When you reach the line containing "Task: Click Apply" in the records below, start copying exactly, and stop once you have copied the line containing "The height and width of the screenshot is (1604, 2296).".

╭─ Exercise inputs

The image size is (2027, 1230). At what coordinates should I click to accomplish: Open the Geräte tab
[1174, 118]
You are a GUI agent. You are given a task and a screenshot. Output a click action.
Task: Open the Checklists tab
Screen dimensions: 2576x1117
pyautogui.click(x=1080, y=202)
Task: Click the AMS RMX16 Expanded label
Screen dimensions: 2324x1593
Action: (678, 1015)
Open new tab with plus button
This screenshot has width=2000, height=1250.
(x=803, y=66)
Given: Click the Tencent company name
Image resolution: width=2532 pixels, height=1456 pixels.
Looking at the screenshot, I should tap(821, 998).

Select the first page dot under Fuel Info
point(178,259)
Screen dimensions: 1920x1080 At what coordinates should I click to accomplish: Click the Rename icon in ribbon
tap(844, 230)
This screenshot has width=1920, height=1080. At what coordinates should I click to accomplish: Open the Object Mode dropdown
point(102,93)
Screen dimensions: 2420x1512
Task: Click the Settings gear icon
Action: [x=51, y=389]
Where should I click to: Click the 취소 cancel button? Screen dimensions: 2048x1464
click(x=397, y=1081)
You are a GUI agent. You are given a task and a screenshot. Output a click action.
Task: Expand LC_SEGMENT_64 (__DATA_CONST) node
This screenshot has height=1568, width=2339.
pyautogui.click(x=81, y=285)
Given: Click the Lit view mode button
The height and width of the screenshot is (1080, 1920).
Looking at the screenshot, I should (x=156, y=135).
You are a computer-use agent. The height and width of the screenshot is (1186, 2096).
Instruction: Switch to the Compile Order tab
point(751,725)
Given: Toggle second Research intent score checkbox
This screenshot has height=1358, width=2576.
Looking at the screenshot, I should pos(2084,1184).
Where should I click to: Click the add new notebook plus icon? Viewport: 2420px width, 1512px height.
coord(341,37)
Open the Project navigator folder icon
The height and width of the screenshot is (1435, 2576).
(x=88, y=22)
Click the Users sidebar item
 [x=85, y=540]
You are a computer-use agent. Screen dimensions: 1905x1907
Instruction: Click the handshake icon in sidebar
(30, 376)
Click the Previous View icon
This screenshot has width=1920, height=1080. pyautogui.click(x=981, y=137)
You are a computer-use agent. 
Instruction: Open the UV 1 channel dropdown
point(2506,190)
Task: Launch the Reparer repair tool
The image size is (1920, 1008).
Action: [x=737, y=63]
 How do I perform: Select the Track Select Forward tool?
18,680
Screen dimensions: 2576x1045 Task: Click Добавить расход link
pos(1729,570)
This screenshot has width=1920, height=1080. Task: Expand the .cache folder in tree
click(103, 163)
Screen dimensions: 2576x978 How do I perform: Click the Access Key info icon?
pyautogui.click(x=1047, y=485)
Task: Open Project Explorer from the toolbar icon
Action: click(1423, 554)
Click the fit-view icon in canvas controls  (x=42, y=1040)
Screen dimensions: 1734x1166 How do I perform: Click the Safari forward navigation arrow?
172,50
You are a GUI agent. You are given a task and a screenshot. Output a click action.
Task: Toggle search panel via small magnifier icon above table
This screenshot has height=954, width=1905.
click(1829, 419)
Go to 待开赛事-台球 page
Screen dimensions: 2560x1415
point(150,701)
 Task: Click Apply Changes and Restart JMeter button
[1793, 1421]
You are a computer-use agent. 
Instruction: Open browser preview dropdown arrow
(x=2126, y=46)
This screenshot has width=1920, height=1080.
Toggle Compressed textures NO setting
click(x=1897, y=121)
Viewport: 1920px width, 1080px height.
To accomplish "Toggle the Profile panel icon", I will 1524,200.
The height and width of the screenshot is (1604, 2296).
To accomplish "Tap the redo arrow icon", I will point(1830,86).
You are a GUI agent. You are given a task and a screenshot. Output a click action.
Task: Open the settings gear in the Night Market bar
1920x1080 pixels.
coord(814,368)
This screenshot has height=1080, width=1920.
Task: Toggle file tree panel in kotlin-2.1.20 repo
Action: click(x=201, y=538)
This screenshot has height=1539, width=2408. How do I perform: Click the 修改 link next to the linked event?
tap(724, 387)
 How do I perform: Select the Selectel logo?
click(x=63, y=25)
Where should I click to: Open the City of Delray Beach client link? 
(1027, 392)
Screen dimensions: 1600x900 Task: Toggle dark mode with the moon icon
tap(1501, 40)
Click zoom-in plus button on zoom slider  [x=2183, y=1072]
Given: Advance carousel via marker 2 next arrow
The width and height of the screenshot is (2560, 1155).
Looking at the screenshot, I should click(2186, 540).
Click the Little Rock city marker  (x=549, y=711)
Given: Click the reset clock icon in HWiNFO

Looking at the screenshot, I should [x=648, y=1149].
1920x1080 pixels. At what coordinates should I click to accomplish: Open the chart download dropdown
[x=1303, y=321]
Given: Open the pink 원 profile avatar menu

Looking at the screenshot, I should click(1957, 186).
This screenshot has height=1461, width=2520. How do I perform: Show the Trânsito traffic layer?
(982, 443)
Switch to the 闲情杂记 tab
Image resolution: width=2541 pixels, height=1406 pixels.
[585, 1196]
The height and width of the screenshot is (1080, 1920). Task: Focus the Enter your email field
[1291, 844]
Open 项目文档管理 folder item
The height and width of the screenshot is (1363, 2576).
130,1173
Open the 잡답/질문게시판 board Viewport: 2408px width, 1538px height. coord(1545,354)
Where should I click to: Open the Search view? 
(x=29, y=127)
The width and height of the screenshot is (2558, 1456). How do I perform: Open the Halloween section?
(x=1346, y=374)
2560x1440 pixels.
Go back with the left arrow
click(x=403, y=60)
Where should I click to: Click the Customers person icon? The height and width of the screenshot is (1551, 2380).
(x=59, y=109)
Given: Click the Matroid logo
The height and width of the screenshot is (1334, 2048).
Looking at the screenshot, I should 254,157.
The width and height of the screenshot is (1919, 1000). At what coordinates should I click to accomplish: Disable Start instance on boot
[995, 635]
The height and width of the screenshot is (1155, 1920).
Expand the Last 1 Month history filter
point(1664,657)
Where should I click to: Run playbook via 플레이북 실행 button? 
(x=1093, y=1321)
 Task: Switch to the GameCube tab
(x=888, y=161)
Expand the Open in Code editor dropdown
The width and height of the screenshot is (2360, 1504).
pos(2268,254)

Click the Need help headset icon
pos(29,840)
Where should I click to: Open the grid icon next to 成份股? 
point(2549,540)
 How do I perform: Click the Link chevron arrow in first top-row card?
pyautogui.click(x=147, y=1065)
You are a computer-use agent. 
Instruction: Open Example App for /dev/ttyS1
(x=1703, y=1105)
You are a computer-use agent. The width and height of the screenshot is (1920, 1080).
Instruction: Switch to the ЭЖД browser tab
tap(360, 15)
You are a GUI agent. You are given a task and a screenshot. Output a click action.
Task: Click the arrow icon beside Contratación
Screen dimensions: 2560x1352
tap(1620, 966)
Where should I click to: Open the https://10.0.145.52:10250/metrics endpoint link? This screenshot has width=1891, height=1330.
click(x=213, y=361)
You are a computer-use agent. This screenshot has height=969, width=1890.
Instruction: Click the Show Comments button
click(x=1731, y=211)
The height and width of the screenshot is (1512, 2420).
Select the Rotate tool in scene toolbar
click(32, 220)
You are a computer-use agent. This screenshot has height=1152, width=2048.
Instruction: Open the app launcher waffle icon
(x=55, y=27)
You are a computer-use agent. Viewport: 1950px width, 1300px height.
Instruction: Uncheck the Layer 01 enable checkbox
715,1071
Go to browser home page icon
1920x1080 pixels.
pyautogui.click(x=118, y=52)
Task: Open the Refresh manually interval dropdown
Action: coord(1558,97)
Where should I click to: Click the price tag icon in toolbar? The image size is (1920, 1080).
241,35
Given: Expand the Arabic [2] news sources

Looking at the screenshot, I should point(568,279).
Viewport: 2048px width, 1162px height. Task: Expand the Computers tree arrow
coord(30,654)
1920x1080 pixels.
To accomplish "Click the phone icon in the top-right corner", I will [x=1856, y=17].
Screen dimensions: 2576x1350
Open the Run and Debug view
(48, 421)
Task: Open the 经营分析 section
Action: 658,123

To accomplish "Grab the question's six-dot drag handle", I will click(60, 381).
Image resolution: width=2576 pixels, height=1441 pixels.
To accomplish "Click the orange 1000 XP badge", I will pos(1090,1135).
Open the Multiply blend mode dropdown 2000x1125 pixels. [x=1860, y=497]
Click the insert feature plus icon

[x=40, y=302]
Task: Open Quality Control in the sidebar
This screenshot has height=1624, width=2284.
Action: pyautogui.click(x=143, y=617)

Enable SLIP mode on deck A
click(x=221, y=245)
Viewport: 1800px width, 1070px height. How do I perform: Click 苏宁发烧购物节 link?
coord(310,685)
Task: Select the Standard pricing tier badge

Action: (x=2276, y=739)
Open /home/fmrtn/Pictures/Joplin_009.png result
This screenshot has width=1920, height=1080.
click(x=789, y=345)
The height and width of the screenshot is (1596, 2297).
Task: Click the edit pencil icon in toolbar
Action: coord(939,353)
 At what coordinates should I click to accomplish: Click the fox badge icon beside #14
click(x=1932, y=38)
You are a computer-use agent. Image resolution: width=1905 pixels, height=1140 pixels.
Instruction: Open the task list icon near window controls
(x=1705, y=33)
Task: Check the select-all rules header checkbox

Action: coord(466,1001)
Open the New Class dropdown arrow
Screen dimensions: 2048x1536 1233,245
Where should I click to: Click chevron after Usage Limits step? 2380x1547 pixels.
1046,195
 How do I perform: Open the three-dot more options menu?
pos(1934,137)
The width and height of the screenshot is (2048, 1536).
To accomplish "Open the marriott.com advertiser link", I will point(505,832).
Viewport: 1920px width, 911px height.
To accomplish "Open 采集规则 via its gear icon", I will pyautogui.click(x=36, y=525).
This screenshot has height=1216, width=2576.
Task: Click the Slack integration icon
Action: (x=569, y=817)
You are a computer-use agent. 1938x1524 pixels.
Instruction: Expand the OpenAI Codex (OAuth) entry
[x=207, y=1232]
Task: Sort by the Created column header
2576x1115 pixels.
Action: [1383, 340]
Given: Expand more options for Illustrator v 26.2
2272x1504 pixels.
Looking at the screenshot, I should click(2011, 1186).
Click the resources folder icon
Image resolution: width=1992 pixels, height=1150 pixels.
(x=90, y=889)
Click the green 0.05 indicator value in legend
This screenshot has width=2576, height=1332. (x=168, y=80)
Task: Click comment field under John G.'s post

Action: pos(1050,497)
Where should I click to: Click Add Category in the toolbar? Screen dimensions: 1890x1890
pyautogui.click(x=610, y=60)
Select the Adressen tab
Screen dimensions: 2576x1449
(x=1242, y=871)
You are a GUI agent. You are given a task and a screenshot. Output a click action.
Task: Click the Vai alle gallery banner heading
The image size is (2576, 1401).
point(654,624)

╰─

- _Answer box_:
 Task: Click Apply Changes and Restart JMeter button
[1793, 1421]
You are a computer-use agent. 
Instruction: Open browser preview dropdown arrow
(x=2126, y=46)
This screenshot has width=1920, height=1080.
Toggle Compressed textures NO setting
click(x=1897, y=121)
Viewport: 1920px width, 1080px height.
To accomplish "Toggle the Profile panel icon", I will 1524,200.
The height and width of the screenshot is (1604, 2296).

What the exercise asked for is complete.